The CRS is inherited from the points (all points must share one CRS — a mixed-CRS set is an error). A ring needs ≥ 3 distinct vertices. A polygon can be stored as a node/relationship property (it round-trips through storage) but is not spatially indexed (see limitations).

Predicates

// Point-in-polygon (ray casting, correct for holes):
MATCH (p:Place) WHERE within(p.loc, $region) RETURN p
// contains() is the same predicate with arguments swapped:
RETURN polygon.contains($region, point({x: 5, y: 5}))     // → true/false
// Polygon–polygon intersection (overlap or touch):
RETURN intersects($regionA, $regionB)                     // → true/false
  • within(point, polygon) / contains(polygon, point) — even-odd ray-casting point-in-polygon: inside the exterior ring and outside every hole. A point exactly on an edge/vertex is reported inside (a documented boundary convention). Also available as the namespaced polygon.contains(polygon, point) / polygon.within(point, polygon).
  • intersects(polyA, polyB) — a bounding-box reject fast path, then an edge-segment-crossing test, then a vertex-containment test (so containment with no crossing edges still counts). Returns true when the polygons overlap or touch.
  • Mixed-CRS operands → null (parity with distance()).

Limitations (current increments)

  • Geometry is a scoped MVP — a Polygon type with within / contains / intersects only. No linestrings, no multipolygon, no ST_* OGC function library, no spatial joins beyond the point predicates above.
  • No polygon spatial index — polygon predicates are always a full scan + exact filter (a polygon is not added to the tag-0x07 point curve index; a polygon-column BVH / R-tree is an honest follow-on). A “points within a constant query polygon” optimization could later reuse the point bbox-seek.
  • Polygons are 2-D — a polygon’s footprint is [x, y]; a 3-D point’s height is dropped on construction.
  • wgs-84 polygons are treated as planar lon/lat — no antimeridian-crossing and no polar geometry (a polygon spanning the ±180° seam is out of MVP scope).
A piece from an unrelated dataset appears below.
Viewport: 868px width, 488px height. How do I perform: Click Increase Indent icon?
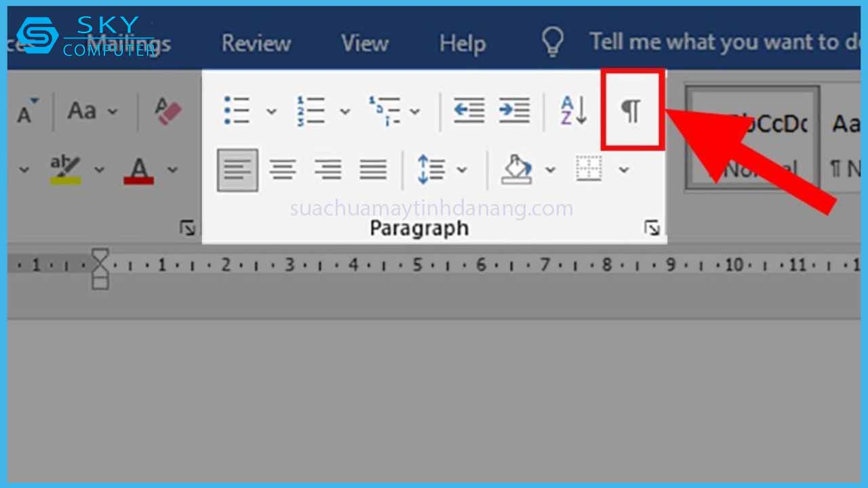[x=514, y=110]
Ray casting / intersection assume a flat plane, which is fine for local regions but not for large geodesic areas.
  • intersects assumes well-formed input — degenerate or self-intersecting polygons are undefined (not asserted).
  • distance() is spherical Haversine, not ellipsoidal (Neo4j’s own default; ~0.3% off the true geoid — fine for radius search, not survey work). Use point.distance.ellipsoidal() when you need the accurate WGS-84 geodesic.
  • 3-D seeks are less selective than 2-D (interleaving three axes has worse curve locality), but still correct — the exact post-filter always runs.